(SOURCE RECORDS)
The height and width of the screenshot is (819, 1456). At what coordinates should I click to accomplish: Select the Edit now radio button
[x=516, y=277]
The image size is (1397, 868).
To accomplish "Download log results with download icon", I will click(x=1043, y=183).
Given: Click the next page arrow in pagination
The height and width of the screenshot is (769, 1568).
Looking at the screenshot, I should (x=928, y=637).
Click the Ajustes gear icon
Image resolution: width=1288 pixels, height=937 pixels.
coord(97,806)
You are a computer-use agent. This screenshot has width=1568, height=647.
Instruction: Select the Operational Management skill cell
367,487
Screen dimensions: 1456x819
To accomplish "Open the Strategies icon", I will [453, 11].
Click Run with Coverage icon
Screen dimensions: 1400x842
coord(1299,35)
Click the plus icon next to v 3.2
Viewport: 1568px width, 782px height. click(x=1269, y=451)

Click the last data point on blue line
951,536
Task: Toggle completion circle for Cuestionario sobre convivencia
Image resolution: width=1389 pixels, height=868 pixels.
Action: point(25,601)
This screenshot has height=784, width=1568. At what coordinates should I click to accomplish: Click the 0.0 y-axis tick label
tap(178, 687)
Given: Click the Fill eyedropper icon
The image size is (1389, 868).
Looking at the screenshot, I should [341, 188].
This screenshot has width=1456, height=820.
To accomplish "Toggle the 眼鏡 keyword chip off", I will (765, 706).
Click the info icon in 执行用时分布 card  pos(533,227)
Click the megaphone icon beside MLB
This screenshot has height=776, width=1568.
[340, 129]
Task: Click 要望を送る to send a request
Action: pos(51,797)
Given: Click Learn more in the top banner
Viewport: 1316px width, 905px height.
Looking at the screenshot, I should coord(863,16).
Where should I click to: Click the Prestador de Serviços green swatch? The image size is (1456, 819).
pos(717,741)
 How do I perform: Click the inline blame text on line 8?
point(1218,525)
(End SOURCE RECORDS)
» WHAT YOU NEED TO DO: The records above must be output exactly, in full.

» RESPONSE AREA:
The height and width of the screenshot is (819, 1456). At what coordinates should I click to accomplish: Select the Edit now radio button
[x=516, y=277]
The image size is (1397, 868).
To accomplish "Download log results with download icon", I will click(x=1043, y=183).
Given: Click the next page arrow in pagination
The height and width of the screenshot is (769, 1568).
Looking at the screenshot, I should (x=928, y=637).
Click the Ajustes gear icon
Image resolution: width=1288 pixels, height=937 pixels.
coord(97,806)
You are a computer-use agent. This screenshot has width=1568, height=647.
Instruction: Select the Operational Management skill cell
367,487
Screen dimensions: 1456x819
To accomplish "Open the Strategies icon", I will [453, 11].
Click Run with Coverage icon
Screen dimensions: 1400x842
coord(1299,35)
Click the plus icon next to v 3.2
Viewport: 1568px width, 782px height. click(x=1269, y=451)

Click the last data point on blue line
951,536
Task: Toggle completion circle for Cuestionario sobre convivencia
Image resolution: width=1389 pixels, height=868 pixels.
Action: point(25,601)
This screenshot has height=784, width=1568. At what coordinates should I click to accomplish: Click the 0.0 y-axis tick label
tap(178, 687)
Given: Click the Fill eyedropper icon
The image size is (1389, 868).
Looking at the screenshot, I should [341, 188].
This screenshot has width=1456, height=820.
To accomplish "Toggle the 眼鏡 keyword chip off", I will (765, 706).
Click the info icon in 执行用时分布 card  pos(533,227)
Click the megaphone icon beside MLB
This screenshot has height=776, width=1568.
[340, 129]
Task: Click 要望を送る to send a request
Action: pos(51,797)
Given: Click Learn more in the top banner
Viewport: 1316px width, 905px height.
Looking at the screenshot, I should coord(863,16).
Where should I click to: Click the Prestador de Serviços green swatch? The image size is (1456, 819).
pos(717,741)
 How do I perform: Click the inline blame text on line 8?
point(1218,525)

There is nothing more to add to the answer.